(PROVIDED INFORMATION Opens)

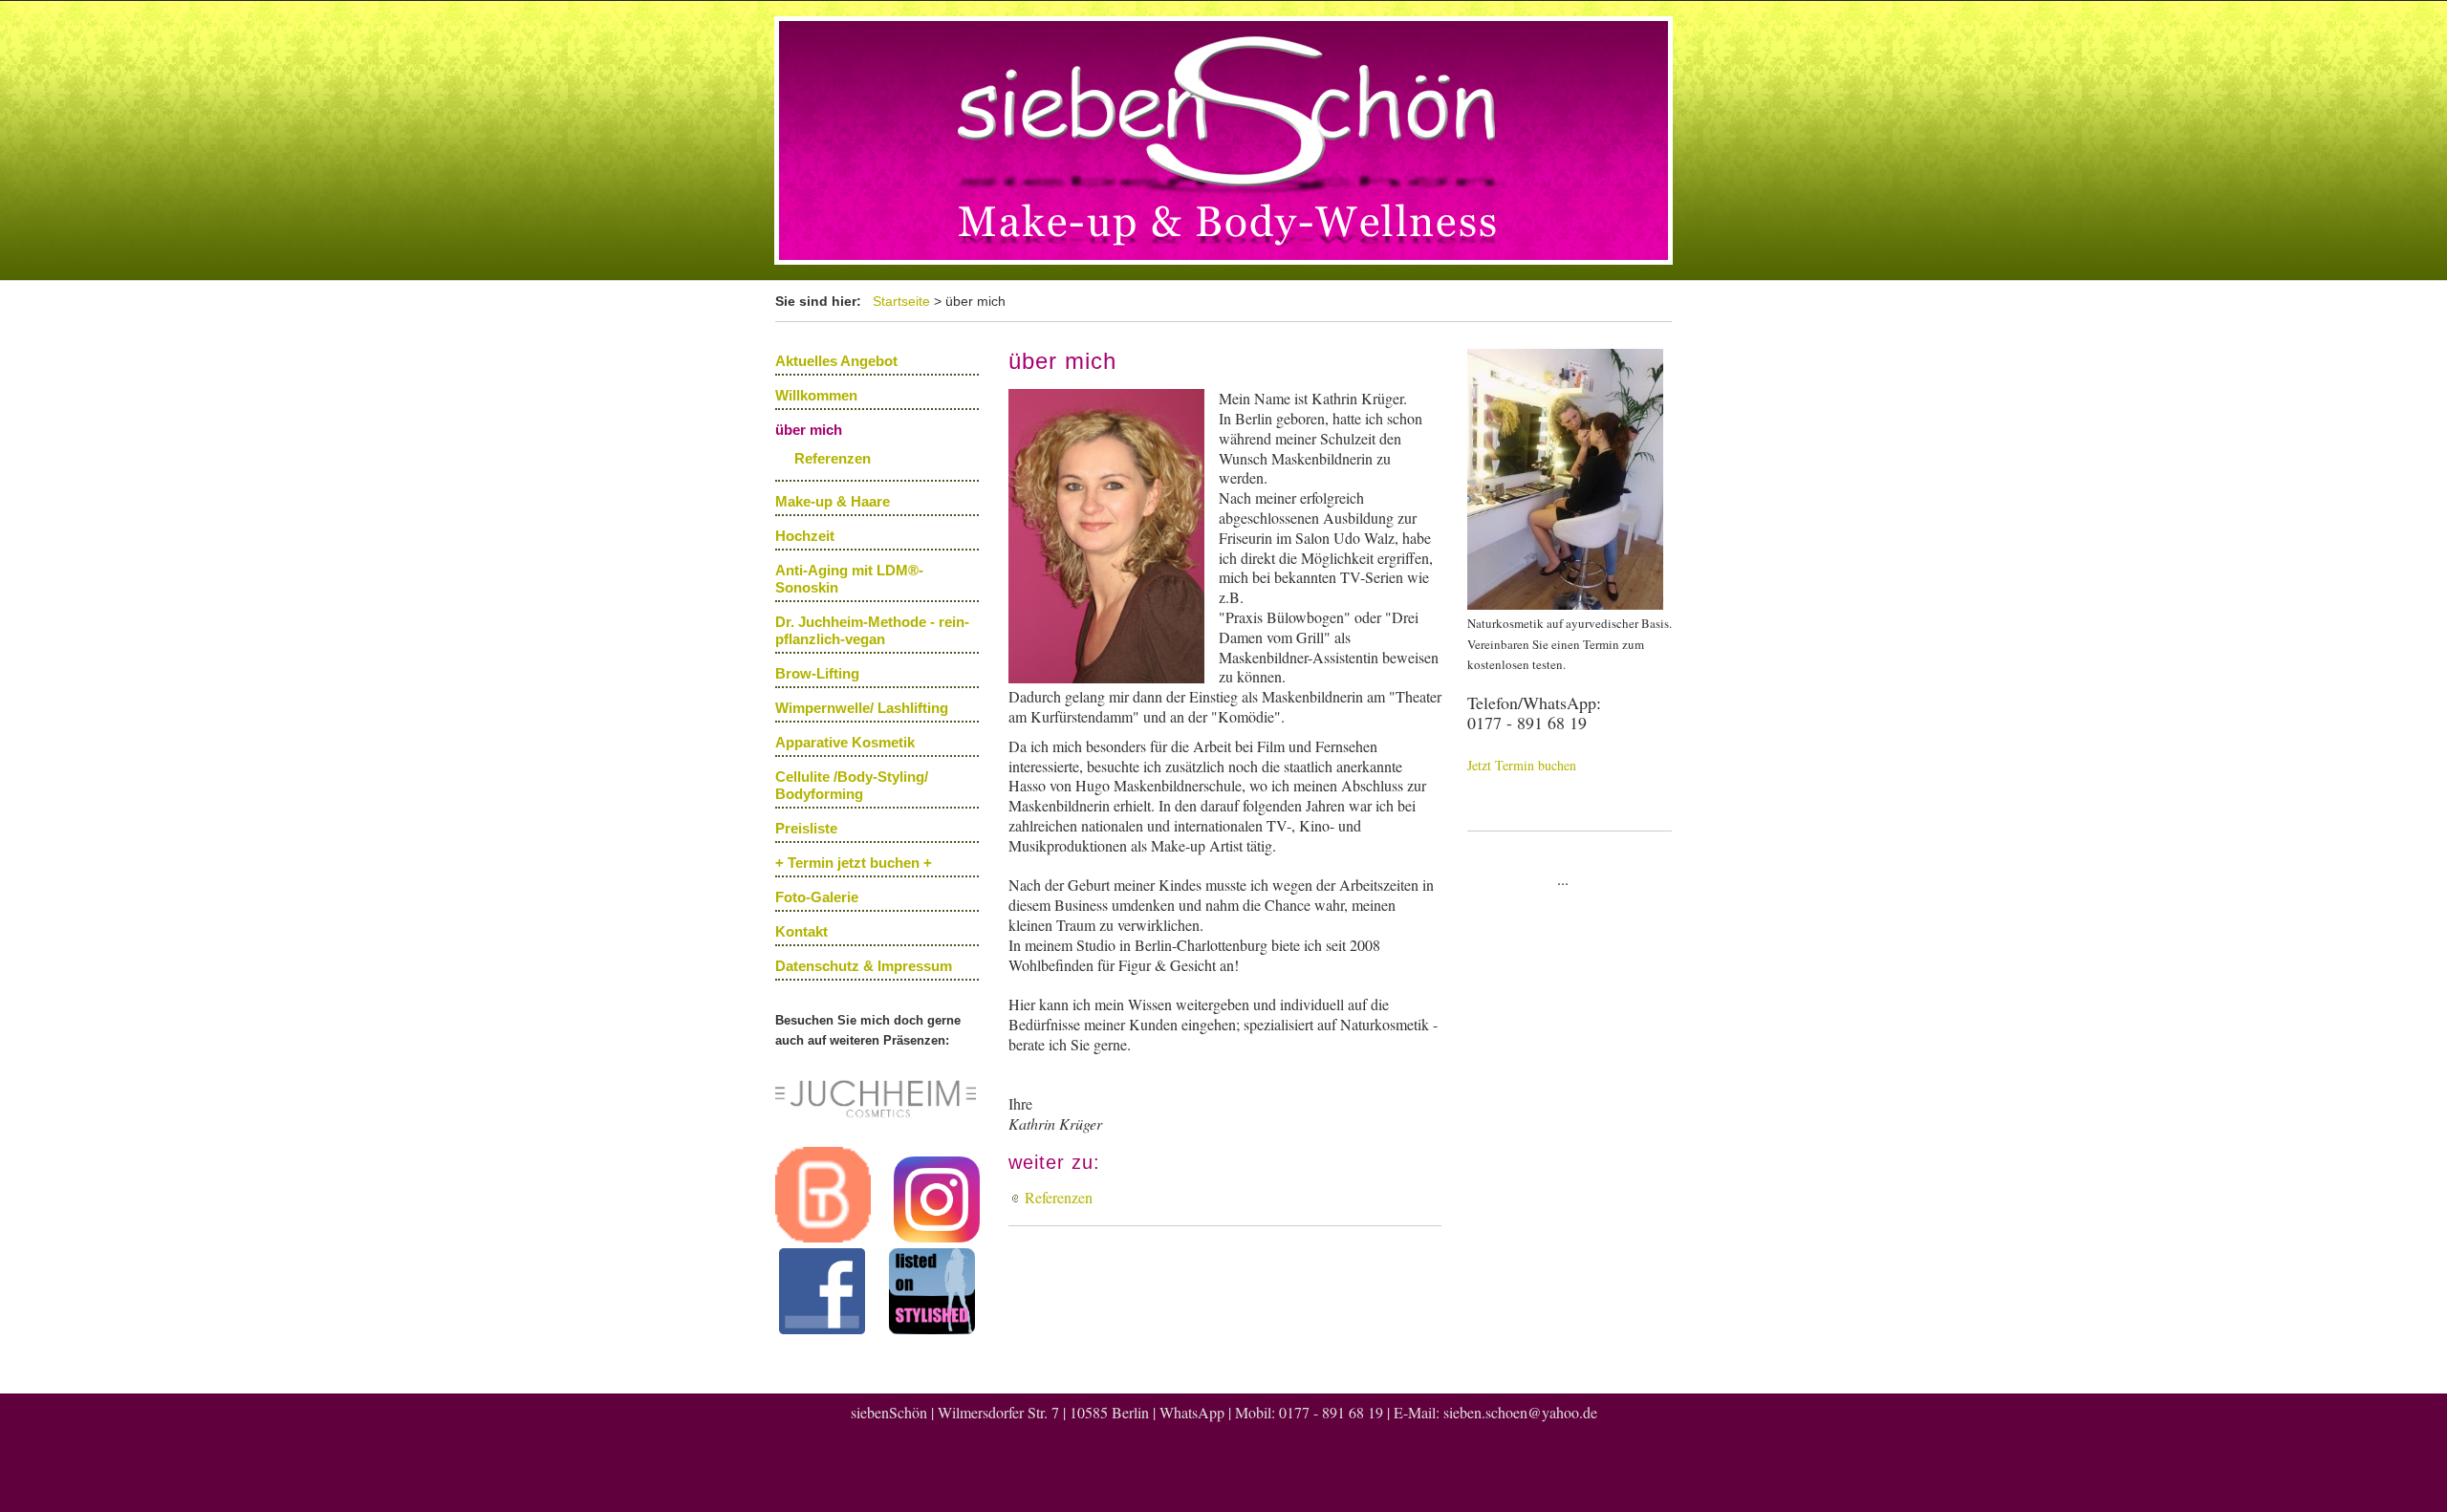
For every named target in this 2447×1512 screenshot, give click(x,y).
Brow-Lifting (817, 673)
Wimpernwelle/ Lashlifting (861, 708)
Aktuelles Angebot (836, 361)
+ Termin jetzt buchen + (853, 862)
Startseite (901, 301)
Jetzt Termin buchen (1521, 765)
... (1563, 879)
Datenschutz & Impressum (863, 966)
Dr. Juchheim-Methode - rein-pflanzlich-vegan (872, 630)
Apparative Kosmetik (845, 742)
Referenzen (832, 458)
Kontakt (801, 931)
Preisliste (806, 828)
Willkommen (816, 395)
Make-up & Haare (832, 501)
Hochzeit (804, 536)
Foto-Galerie (816, 897)
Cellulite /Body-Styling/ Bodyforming (851, 785)
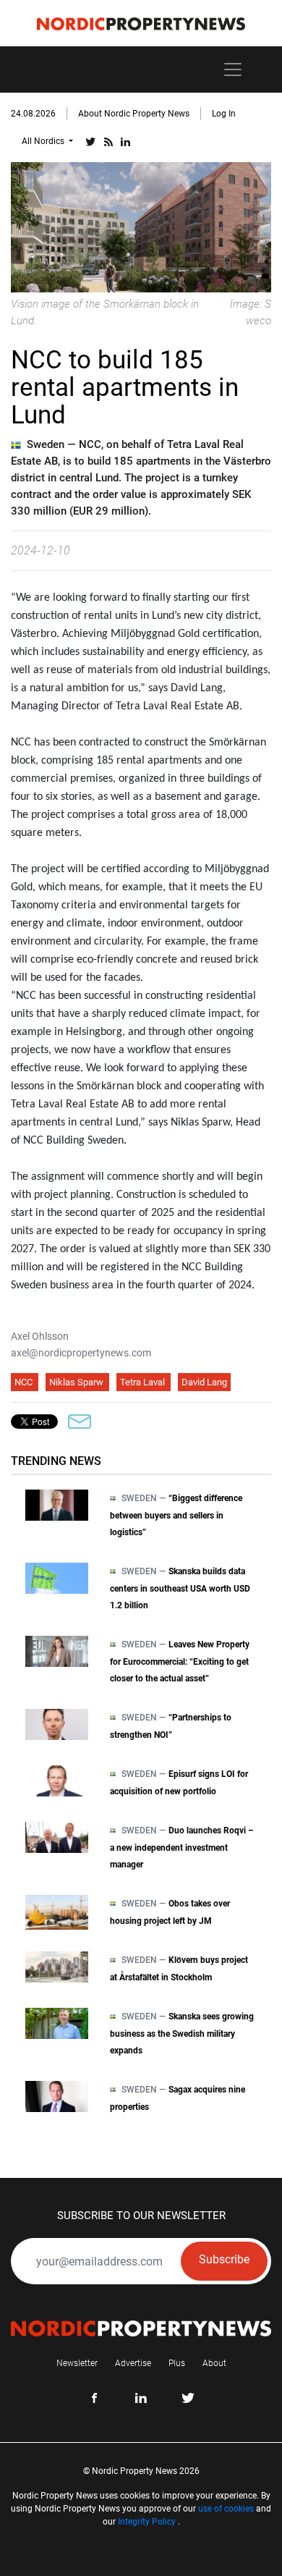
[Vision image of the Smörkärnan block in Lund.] (141, 226)
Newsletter (77, 2363)
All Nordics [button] (44, 141)
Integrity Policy (147, 2522)
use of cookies (226, 2509)
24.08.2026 (33, 114)
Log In (224, 114)
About (214, 2363)
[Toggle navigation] (232, 69)
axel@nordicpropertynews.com (81, 1353)
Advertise (133, 2363)
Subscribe (224, 2259)
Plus (176, 2363)
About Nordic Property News (133, 114)
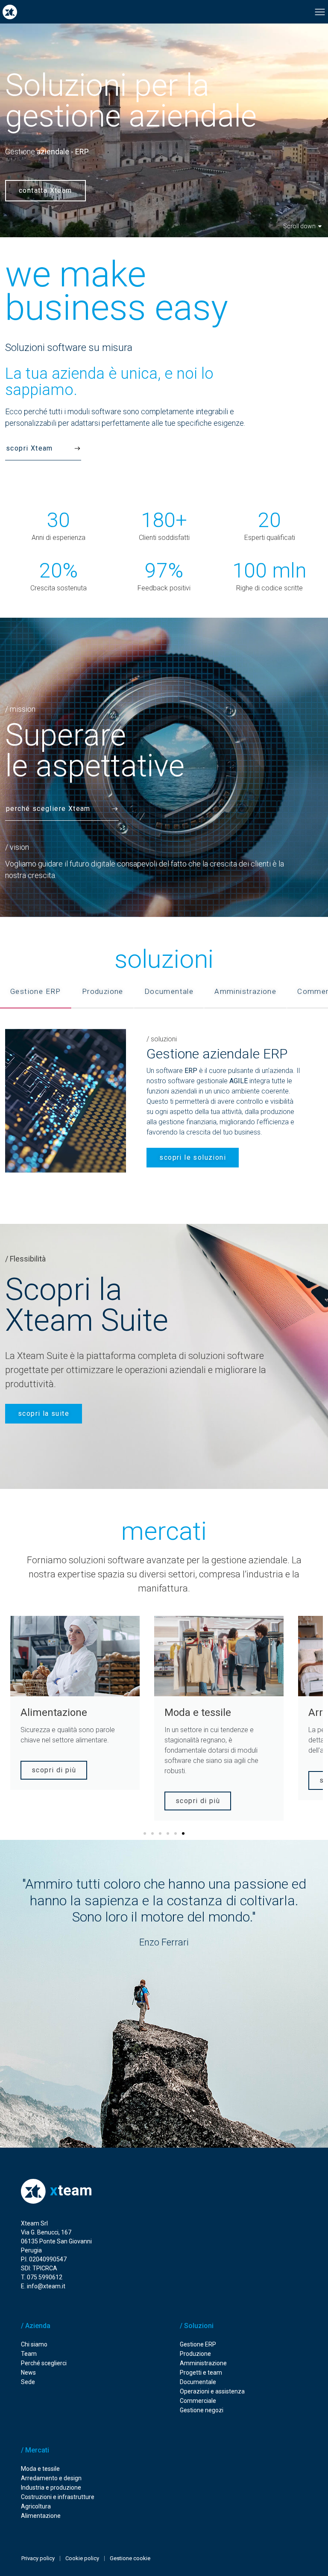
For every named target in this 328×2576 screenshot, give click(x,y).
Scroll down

(PROVIDED INFORMATION Closes)

## WHAT YOU ARE ASKED TO DO
The required output is the lines from the one containing "Jetzt Termin buchen (1521, 765)" through the end of the data, printed exactly, with no pictures.

## SOLUTION
Jetzt Termin buchen (1521, 765)
... (1563, 879)
Datenschutz & Impressum (863, 966)
Dr. Juchheim-Methode - rein-pflanzlich-vegan (872, 630)
Apparative Kosmetik (845, 742)
Referenzen (832, 458)
Kontakt (801, 931)
Preisliste (806, 828)
Willkommen (816, 395)
Make-up & Haare (832, 501)
Hochzeit (804, 536)
Foto-Galerie (816, 897)
Cellulite /Body-Styling/ Bodyforming (851, 785)
[Vision image of the Smörkärnan block in Lund.] (141, 226)
Newsletter (77, 2363)
All Nordics [button] (44, 141)
Integrity Policy (147, 2522)
use of cookies (226, 2509)
24.08.2026 (33, 114)
Log In (224, 114)
About (214, 2363)
[Toggle navigation] (232, 69)
axel@nordicpropertynews.com (81, 1353)
Advertise (133, 2363)
Subscribe (224, 2259)
Plus (176, 2363)
About Nordic Property News (133, 114)
For every named target in this 328×2576 screenshot, give click(x,y).
Scroll down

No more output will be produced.